O ministro André Mendonça, do Supremo Tribunal Federal (STF), admitiu na manhã desta quarta-feira (2) que teve um encontro privado com o banqueiro Daniel Vorcaro. A confirmação veio depois de reportagem do jornalista Paulo Motoryn em sua newsletter. De acordo com o texto, o encontro ocorreu em março do ano passado, meses antes da deflagração da operação Compliance Zero, que levou o dono do Banco Master à cadeia.

Segundo a reportagem, o encontro foi intermediado pelo advogado Ciro Rocha Soares. No relatório da Polícia Federal divulgado ontem por Mendonça, Soares aparece em conversas com Vorcaro, demonstrando proximidade com outras autoridades de Brasília, como o procurador-geral da República, Paulo Gonet. Em uma das trocas de mensagens com o banqueiro, ele manda uma foto sorrindo ao lado de Gonet e diz que o PGR “adora” o banqueiro.

Outro que também participou da organização do encontro foi o deputado federal Cezinha de Madureira, do PL de São Paulo. A reportagem indica que o parlamentar usou de sua proximidade com o ministro para facilitar o agendamento.

A reunião ocorreu no dia 14 de março, na sede do Instituto Iter, de André Mendonça, na capital paulista. O ministro afirmou que foi a única vez que se encontrou com Vorcaro e que não trataram diretamente sobre nenhuma investigação contra ele ou o Banco Master.

No dia 12 de fevereiro de 2025, Ciro Soares enviou a Vorcaro uma foto ao lado de Mendonça, seguida de um áudio. “Fala, Vorcarinho, trabalhando por você! Levei o André lá no Vasco agora, pra fazer um terno”, afirmou o advogado. O nome Vasco é, provavelmente, o alfaiate Vasco Vasconcelos, dono de um dos mais exclusivos ateliês de São Paulo.

De acordo com a reportagem, não é possível afirmar qual seria o “trabalho” de Soares em benefício de Vorcaro e se isso teria alguma relação direta com sua visita ao alfaiate ao lado de Mendonça.

A reportagem também explica que o conteúdo das mensagens não deixa claro o que foi discutido entre Mendonça e Vorcaro na reunião de março.

Em nota, Mendonça disse que se limitou a ouvir o que o banqueiro tinha a dizer.
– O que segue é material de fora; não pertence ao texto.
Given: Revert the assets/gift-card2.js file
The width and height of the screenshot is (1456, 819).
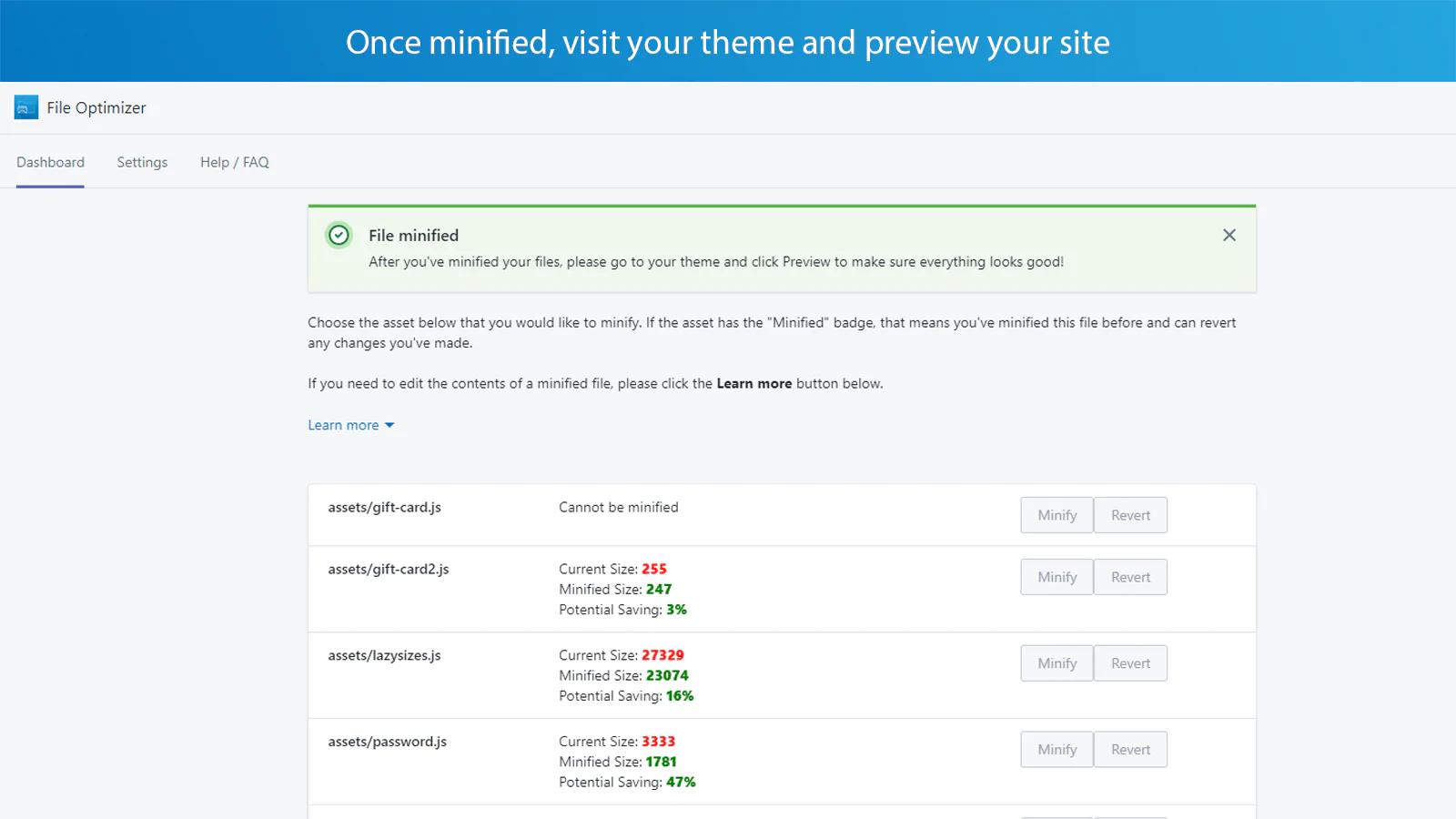Looking at the screenshot, I should pyautogui.click(x=1130, y=576).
Posteriormente, no mesmo mês, recebeu em seu gabinete uma visita do advogado Ciro Rocha Soares e que em nos encontros o assunto tratado foi a “Suspensão de Tutela Provisória (STP) 976, que estava sob julgamento do Supremo Tribunal Federal e que discutia créditos de precatórios de interesse do Banco, mas que se encontrava, na exata data da reunião, com pedido de vista de outro Ministro”.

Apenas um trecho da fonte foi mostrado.